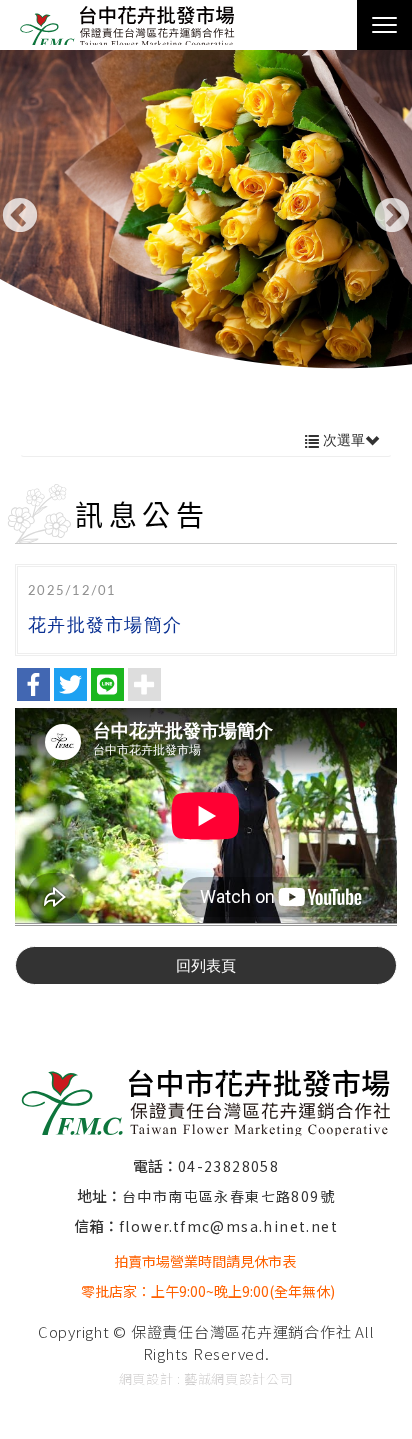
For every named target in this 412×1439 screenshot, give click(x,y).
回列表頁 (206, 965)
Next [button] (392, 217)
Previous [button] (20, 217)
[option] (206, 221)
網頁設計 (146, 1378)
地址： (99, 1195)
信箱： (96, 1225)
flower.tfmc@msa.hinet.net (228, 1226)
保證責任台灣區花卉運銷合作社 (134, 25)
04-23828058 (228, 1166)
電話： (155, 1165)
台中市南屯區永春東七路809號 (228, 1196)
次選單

▶ [Directions for this task]
Set down exactly, and only, the lines from the one containing "信箱： (96, 1225)" to the final line of the data.

▶ [The answer]
信箱： (96, 1225)
flower.tfmc@msa.hinet.net (228, 1226)
保證責任台灣區花卉運銷合作社 (134, 25)
04-23828058 (228, 1166)
電話： (155, 1165)
台中市南屯區永春東七路809號 (228, 1196)
次選單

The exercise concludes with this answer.